**SET TASK**
Rewrite the listing lines from the one containing "How do I perform: Click the 9" through the one containing "Action: coord(25,111)", changing "Instruction" to "Directive" and leaving everything else as it is. Give only those lines.

**MATERIAL PROVIDED**
==================================================

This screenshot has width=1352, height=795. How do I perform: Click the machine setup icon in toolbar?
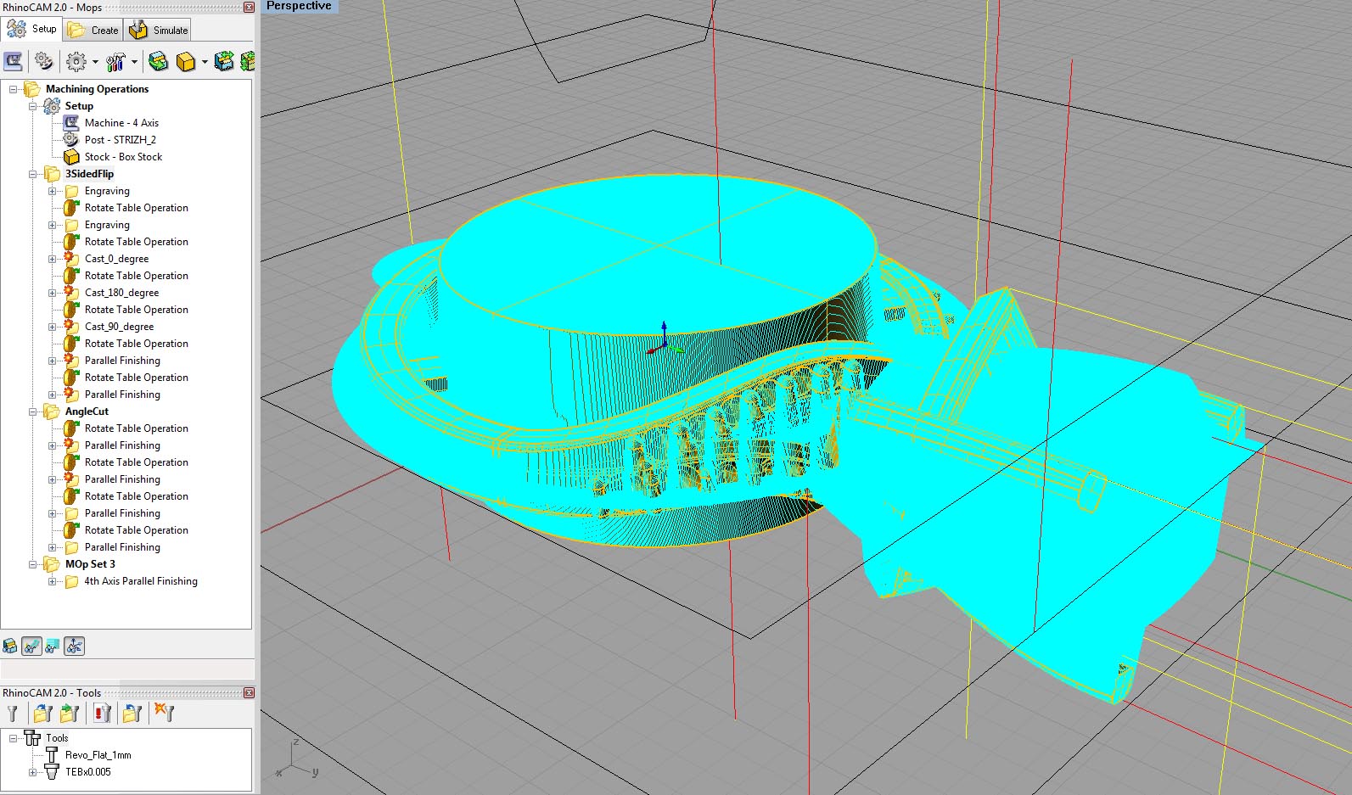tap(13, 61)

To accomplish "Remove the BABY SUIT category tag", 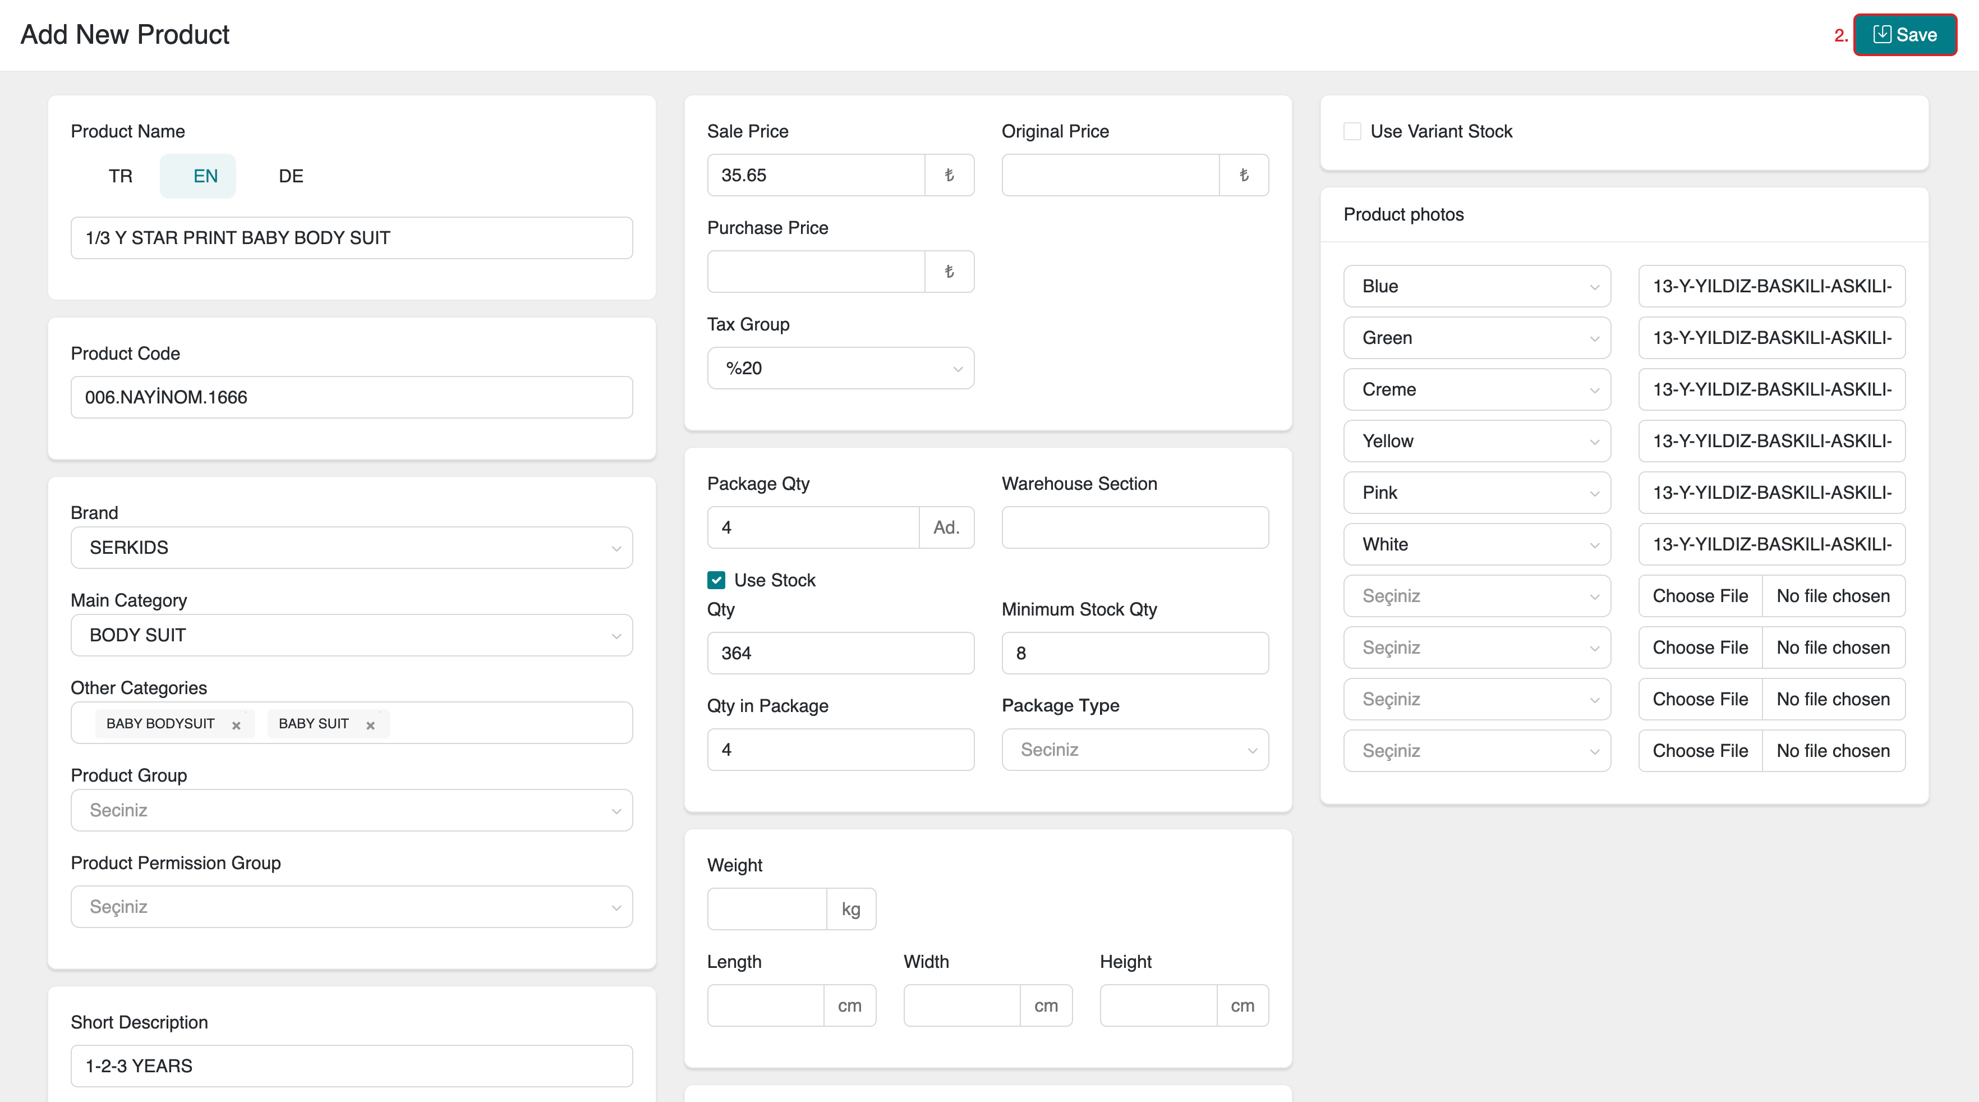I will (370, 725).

==================================================

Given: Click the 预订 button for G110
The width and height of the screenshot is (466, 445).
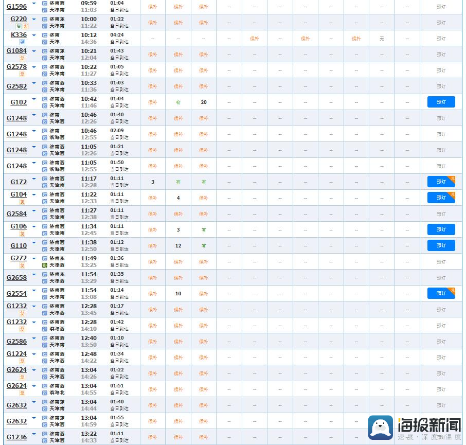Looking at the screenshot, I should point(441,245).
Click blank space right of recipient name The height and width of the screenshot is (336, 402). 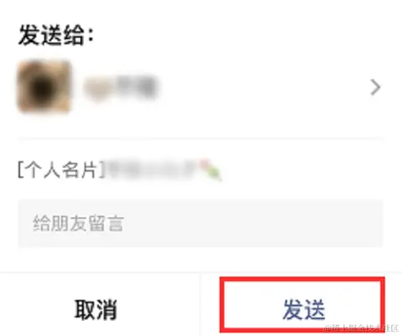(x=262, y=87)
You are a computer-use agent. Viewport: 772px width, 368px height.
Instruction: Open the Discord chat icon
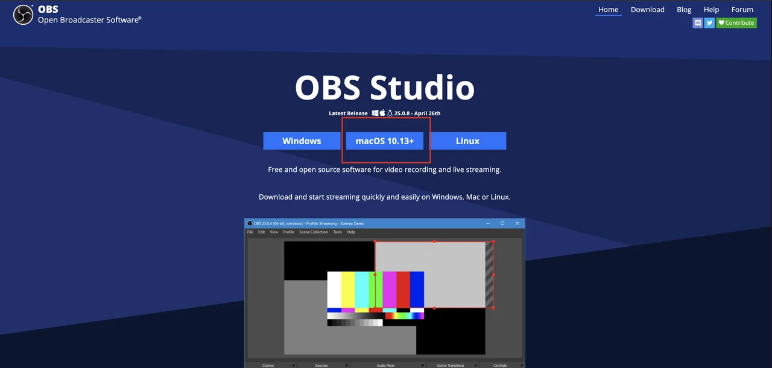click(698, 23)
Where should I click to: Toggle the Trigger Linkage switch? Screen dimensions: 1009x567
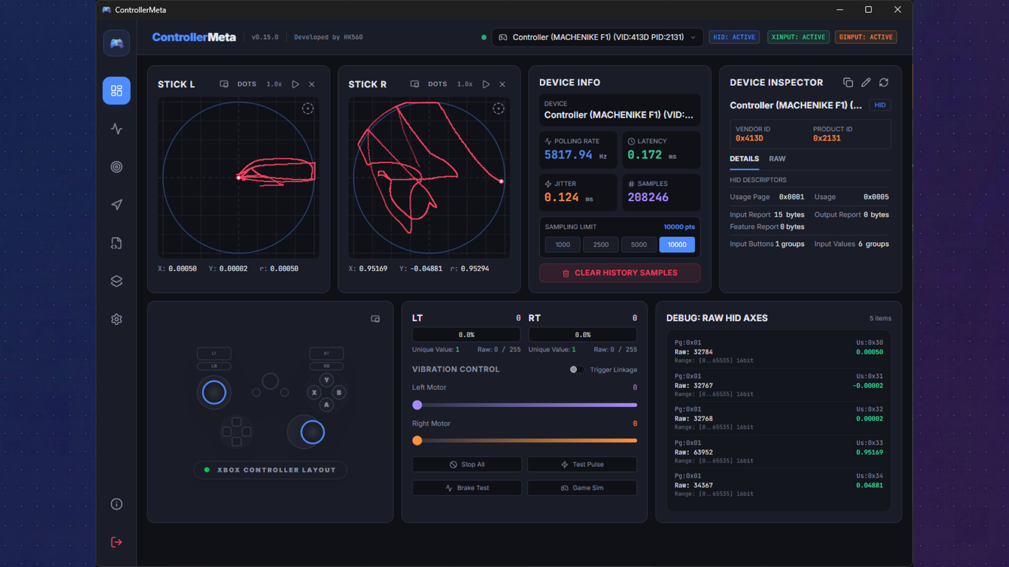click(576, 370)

==================================================

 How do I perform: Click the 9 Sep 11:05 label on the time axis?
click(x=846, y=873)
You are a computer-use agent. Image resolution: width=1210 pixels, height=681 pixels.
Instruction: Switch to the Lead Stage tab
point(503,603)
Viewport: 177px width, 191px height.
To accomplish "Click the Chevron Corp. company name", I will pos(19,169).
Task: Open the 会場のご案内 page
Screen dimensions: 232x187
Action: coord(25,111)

==================================================

**FINAL ANSWER**
 How do I perform: Click the 9 Sep 11:05 label on the time axis?
click(x=846, y=873)
You are a computer-use agent. Image resolution: width=1210 pixels, height=681 pixels.
Directive: Switch to the Lead Stage tab
point(503,603)
Viewport: 177px width, 191px height.
To accomplish "Click the Chevron Corp. company name", I will pos(19,169).
Task: Open the 会場のご案内 page
Screen dimensions: 232x187
Action: coord(25,111)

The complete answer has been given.